To boost the tourism in the state from within the country and other parts of the world, the Government of Uttar Pradesh established an Uttar Pradesh Heritage Arc covering the cities of Ayodhya, Mathura, Vrindavan, Agra, Mirzapur, Lucknow and Varanasi and organised "Uttar Pradesh Travel Mart" in 2015 in Lucknow. The event was attended by 80 delegates from 27 countries.

== Organisation ==
Uttar Pradesh Tourism is headed by Director-general or Director and is under the purview of the Department of Tourism, Uttar Pradesh. Reporting to the DG or Director, are the Regional Offices which is represented by the Regional Tourist Officers (R.T.O). Uttar Pradesh Tourism has offices all over India and has overseas representation in Australia, Canada, France, Germany, Italy, Japan, Netherlands, Singapore, South Africa, United Arab Emirates, United Kingdom and in the United States.

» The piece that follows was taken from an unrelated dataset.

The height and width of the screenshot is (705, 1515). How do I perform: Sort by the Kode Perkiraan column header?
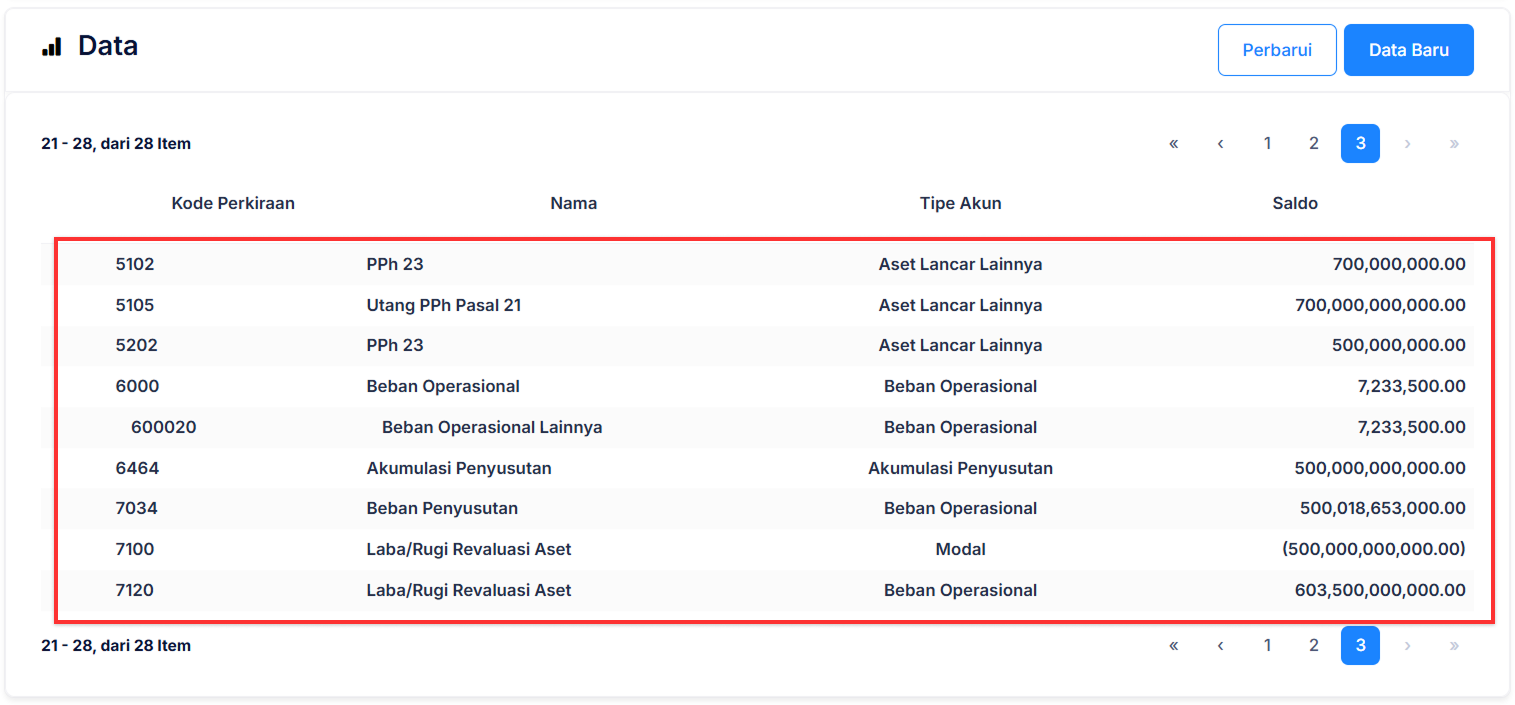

Senior officials at Secretariat
| Name | Designation |
|---|---|
| Mukesh Kumar Meshram, IAS | Principal Secretary |
| Ravi Ranjan, IAS | Special Secretary |
| Isha Priya, IAS | Special Secretary |

Senior officials at Directorate
| Name | Designation |
|---|---|
| Mukesh Kumar Meshram | Director General |
| Prakhar Mishra | Director |
|  | Joint Director |
|  | Deputy Director |
|  | Senior Research Officer |

== 2015 Tourism policy ==
The Uttar Pradesh Government has drafted a new tourism policy in 2015 with following key objectives.
1. To identify and develop new tourism products.
2. Development of new tourism circuits and development of old circuits.
3. Expansion and improvement of existing tourism infrastructure.
4. Creation of infrastructure on tourist places.
5. Development of alternative tourism.
6. Improvement of quality of tourism products in the state.
7. To improve and preserve the art and culture of the state.
8. To create awareness and sensitivity about tourism in general public.
9. Public–private partnership in the field of tourism.
10. To make UP tourism a memorable experience for the tourists.
11. To make inter-state travel easier by modernising transportation.